The more you evaluate the ins and outs of particular diets, the more you discover that there is no “perfect” diet. No matter what “rules” you apply to your eating, there is always a study or two contradicting it.

The only thing I’ve seen that seems to be universally agreed upon is portion control. Don’t eat until you’re miserable.

Make a Total Financial Picture Spreadsheet I do this very thing, except that mine is in the form of a three-ring binder. I don’t have all of this information congregated in one spreadsheet. (@ bible money matters)

16 Ways to Lower Your Housing Costs Some of these are surprisingly simple. Others require a ton of effort. Some save a little, while others save a lot. In other words, there’s advice for almost everyone. (@ my dollar plan)

Full Time RVing: An Option for Many This can certainly work for a single person or a couple. I would not want to try it with children, however. (@ gen x finance)

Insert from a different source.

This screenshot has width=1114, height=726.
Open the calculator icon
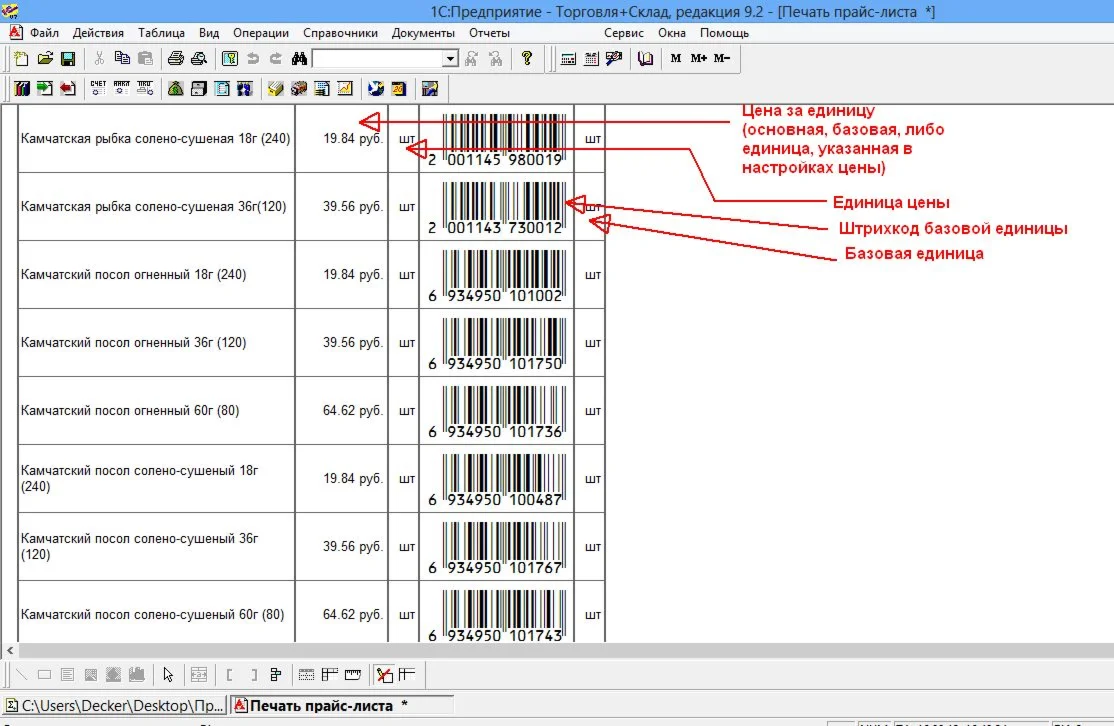point(568,59)
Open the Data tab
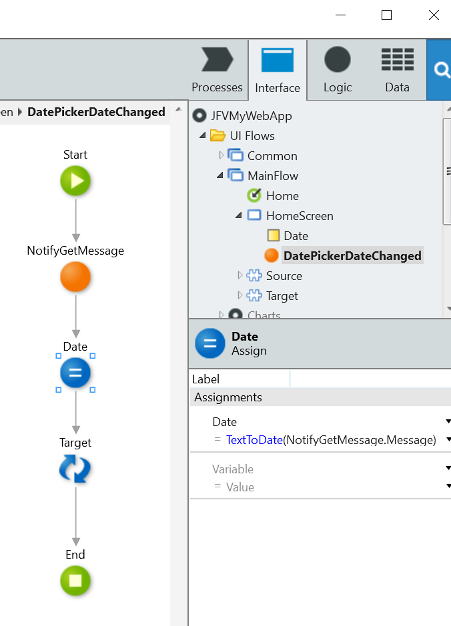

Underextended This almost perfectly describes what I strive for in life at this point. (@ seth’s blog)

Five Career Moves with Exponential Returns My favorite one is the simple handwritten note. You’d be surprised how much of a difference it can make. (@ get rich slowly)

The Myth of Discipline I think the idea here is a good one, in that regular habits make things work. However, even the simplest habits require discipline. I think a lot of it has to do with integrity. If you have integrity and your habit has integrity, you’ll stick with it. (@ zen habits)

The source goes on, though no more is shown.